On 13-02-12 04:33 PM, Michael Bayer wrote:
 On Feb 12, 2013, at 3:22 PM, Andre Charbonneau 
 andre.charbonn...@nrc-cnrc.gc.ca wrote:

 Greetings everyone,
 I have a piece of code in a web app where I need to store a large binary
 file (uploaded file stored on disk by Apache server), into an object's
 LargeBinary attribute.

 That's pretty easy to do with a syntax like:

myobject.uploaded_file = xyz.file.read()


 The problem is that I don't want to load the entire file into memory
 when I set the LargeBinary attribute.



 If my understanding is correct, the above call will first cause the
 entire content of the uploaded file to be loaded into memory and then
 that is assigned to the myobject.uploaded_file LargeBinary attribute. 
 Correct?

 (Then when sqlalchemy eventually issues the INSERT statement to store
 the data in the database... But then I don't really know how the data
 transfer is done...)


 I have tried to find another way of passing the data to the LargeBinary
 object that would not have to load the entire file into memory at once,
 but stream it in chunks during the INSERT statement, but I was not able
 to find anything. :-(
 In the old days these streaming binary interfaces were common, but as memory 
 has become plentiful you don't see them used anymore.  Even systems like 
 Oracle, you see client libraries reliant upon having to set the allowed size 
 of memory to be bigger than the largest value you need to store.

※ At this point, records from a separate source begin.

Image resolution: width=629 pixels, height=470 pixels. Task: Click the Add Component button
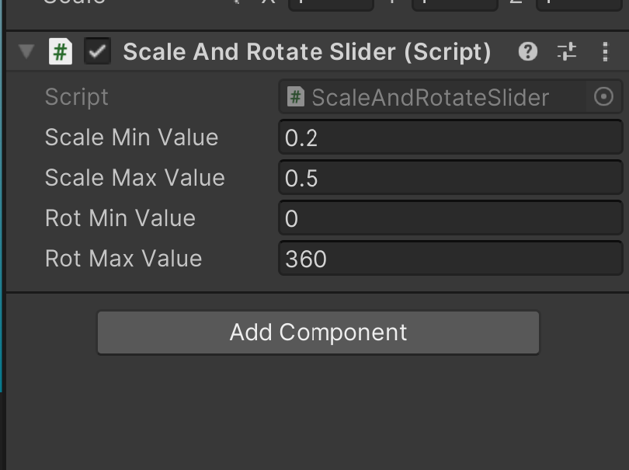(x=318, y=332)
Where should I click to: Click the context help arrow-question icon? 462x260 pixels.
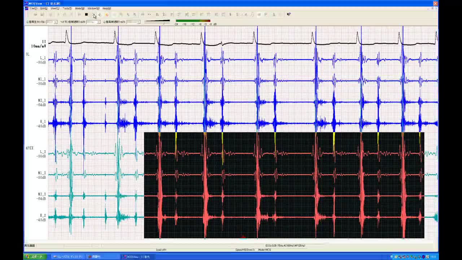pos(288,14)
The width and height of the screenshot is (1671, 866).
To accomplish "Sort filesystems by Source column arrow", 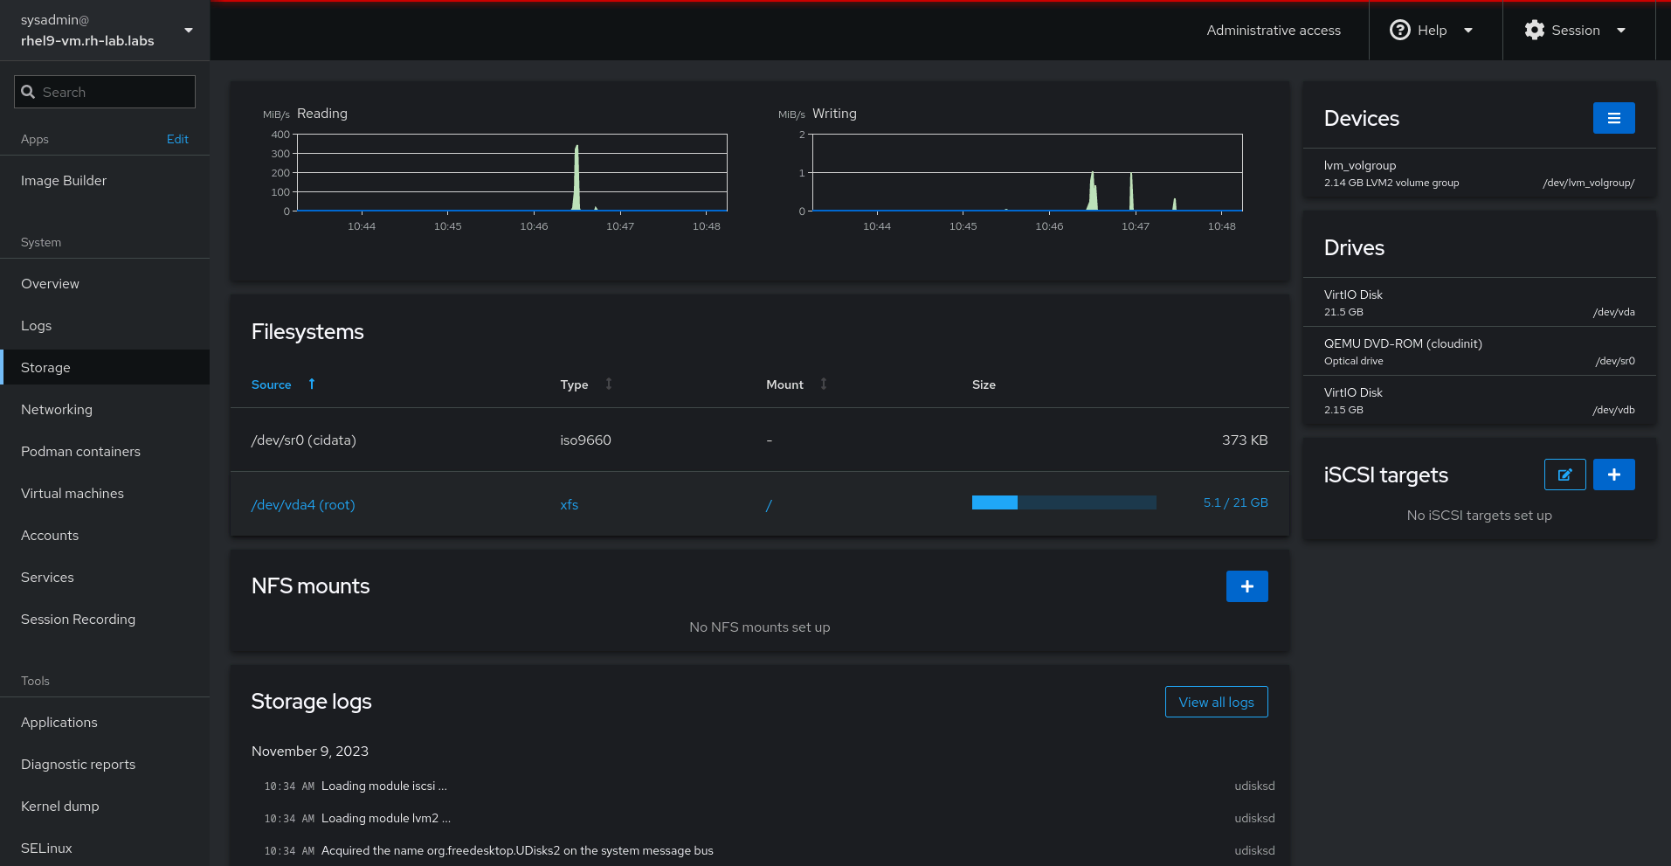I will 311,385.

 psycopg2 does work with buffer() and memoryview() objects as the input to 
 a bytea column, and you could send these in as arguments where SQLAlchemy 
 should pass them through (or if not, its easy to make a custom type that 
 passes it through).  Though these objects don't appear to work around having 
 to load the data into memory, they just make memory usage more efficient by 
 removing the need for it to be copied internally. I'm not intimately 
 familiar with them enough to know if they support some way to stream from a 
 file handle or not.

 There's also a facility I've not previously heard of in Postgresql and 
 psycopg2 called the large object system, which appears to be an entirely 
 separate table pg_largeobject that stores them.  Dropping into psycopg2, 
 you can store and retrieve these objects using the object interface:

 http://initd.org/psycopg/docs/connection.html#connection.lobject

 as far as how to get that data into your table, it seems like you'd need to 
 link to the OID of your large object, rather than using bytea: 
 http://www.postgresql.org/docs/current/static/lo-funcs.html .  So you'd need 
 to forego the usage of bytea.   Again SQLAlchemy types could be created which 
 transparently perform these tasks against the OID.

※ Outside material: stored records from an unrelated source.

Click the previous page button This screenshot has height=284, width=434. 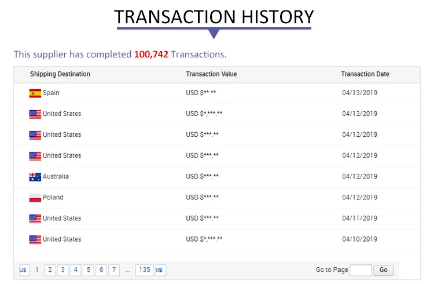[24, 270]
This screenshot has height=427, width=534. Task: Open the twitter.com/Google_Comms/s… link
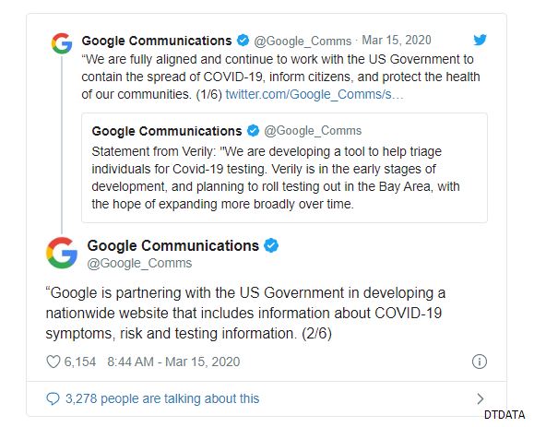[x=314, y=94]
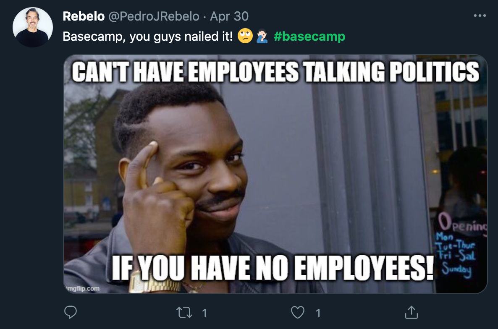The height and width of the screenshot is (329, 498).
Task: Click the meme caption "CAN'T HAVE EMPLOYEES TALKING POLITICS"
Action: coord(275,72)
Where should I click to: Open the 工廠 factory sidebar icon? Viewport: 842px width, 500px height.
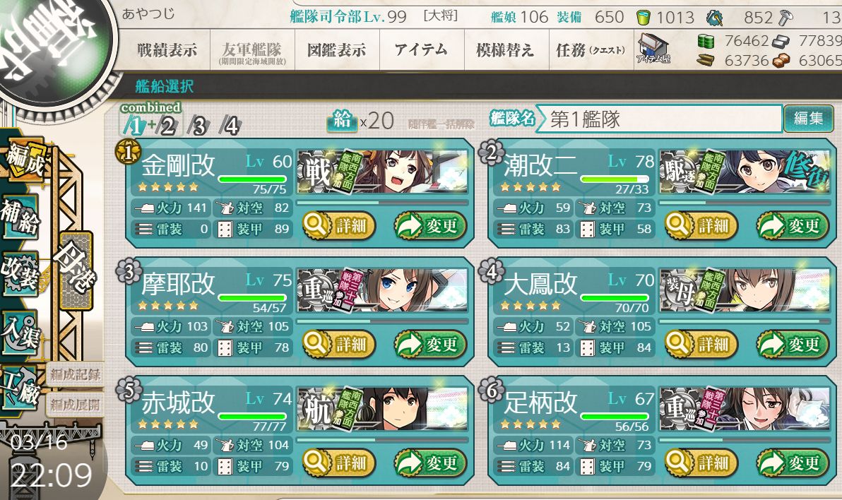click(x=20, y=389)
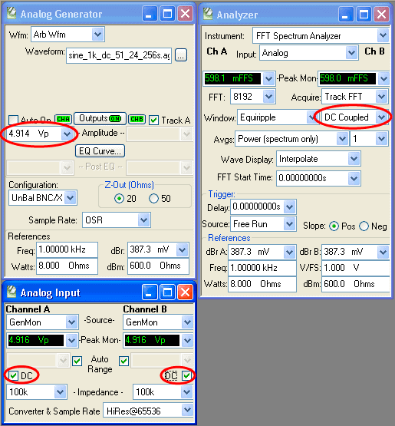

 I'd ask on the psycopg2 list as to which feature they recommend, and I'm 
 betting they will likely say that memory is very cheap and plentiful these 
 days and you should just assume the data will be fit into memory.




-- 
André Charbonneau
Research Computing Support Analyst
Shared Services Canada | National Research Council Canada
Services partagés Canada | Conseil national de recherches Canada
100 Sussex Drive | 100, promenade Sussex Ottawa, Ontario  K1A 0R6
Canada
andre.charbonn...@ssc-spc.gc.ca
Telephone | Téléphone:  613-993-3129


-- 
André Charbonneau
Research Computing Support Analyst
Shared Services Canada | National Research Council Canada
Services partagés Canada | Conseil national de recherches Canada
100 Sussex Drive | 100, promenade Sussex
Ottawa, Ontario  K1A 0R6
Canada
andre.charbonn...@ssc-spc.gc.ca
Telephone | Téléphone:  613-993-3129

-- 
You received this message because you are subscribed to the Google Groups 
sqlalchemy group.
To unsubscribe from this group and stop receiving emails from it, send an email 
to sqlalchemy+unsubscr...@googlegroups.com.
To post to this group, send email to sqlalchemy@googlegroups.com.
Visit this group at http://groups.google.com/group/sqlalchemy?hl=en.
For more options, visit https://groups.google.com/groups/opt_out.

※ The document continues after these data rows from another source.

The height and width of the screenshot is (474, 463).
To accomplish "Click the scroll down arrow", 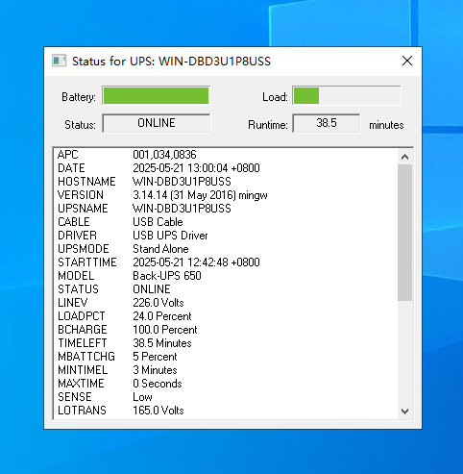I will coord(404,412).
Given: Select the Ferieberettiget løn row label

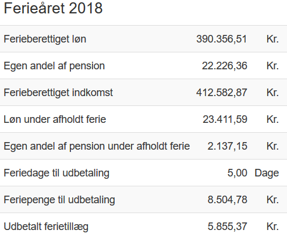Looking at the screenshot, I should pos(45,39).
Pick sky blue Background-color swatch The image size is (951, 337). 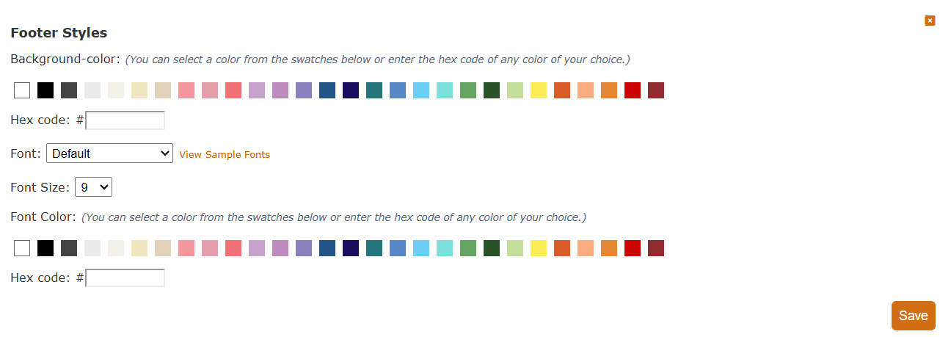[x=421, y=90]
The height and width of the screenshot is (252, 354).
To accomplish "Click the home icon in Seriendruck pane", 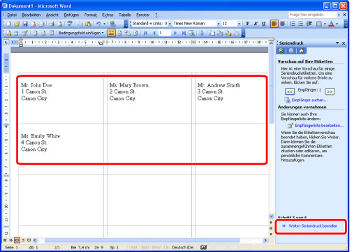I will [x=301, y=51].
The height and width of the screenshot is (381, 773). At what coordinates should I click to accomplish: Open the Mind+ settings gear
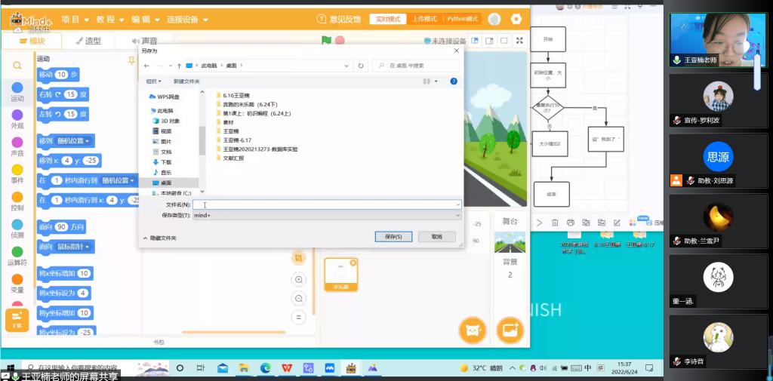click(x=516, y=19)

[sqlalchemy] storing a large file into a LargeBinary question

2013-02-12 Thread Andre Charbonneau
Greetings everyone,
I have a piece of code in a web app where I need to store a large binary
file (uploaded file stored on disk by Apache server), into an object's
LargeBinary attribute.

That's pretty easy to do with a syntax like:

myobject.uploaded_file = xyz.file.read()


The problem is that I don't want to load the entire file into memory
when I set the LargeBinary attribute.



If my understanding is correct, the above call will first cause the
entire content of the uploaded file to be loaded into memory and then
that is assigned to the myobject.uploaded_file LargeBinary attribute. 
Correct?

(Then when sqlalchemy eventually issues the INSERT statement to store
the data in the database... But then I don't really know how the data
transfer is done...)


I have tried to find another way of passing the data to the LargeBinary
object that would not have to load the entire file into memory at once,
but stream it in chunks during the INSERT statement, but I was not able
to find anything. :-(


Anyone managed to implement something like this before, or know where I
can read some more info about possible ways of doing this with sqlalchemy?


Thanks a lot,
  Andre



-- 
André Charbonneau
Research Computing Support Analyst
Shared Services Canada | National Research Council Canada
Services partagés Canada | Conseil national de recherches Canada
100 Sussex Drive | 100, promenade Sussex 
Ottawa, Ontario  K1A 0R6
Canada
andre.charbonn...@ssc-spc.gc.ca
Telephone | Téléphone:  613-993-3129

-- 
You received this message because you are subscribed to the Google Groups 
sqlalchemy group.
To unsubscribe from this group and stop receiving emails from it, send an email 
to sqlalchemy+unsubscr...@googlegroups.com.
To post to this group, send email to sqlalchemy@googlegroups.com.
Visit this group at http://groups.google.com/group/sqlalchemy?hl=en.
For more options, visit https://groups.google.com/groups/opt_out.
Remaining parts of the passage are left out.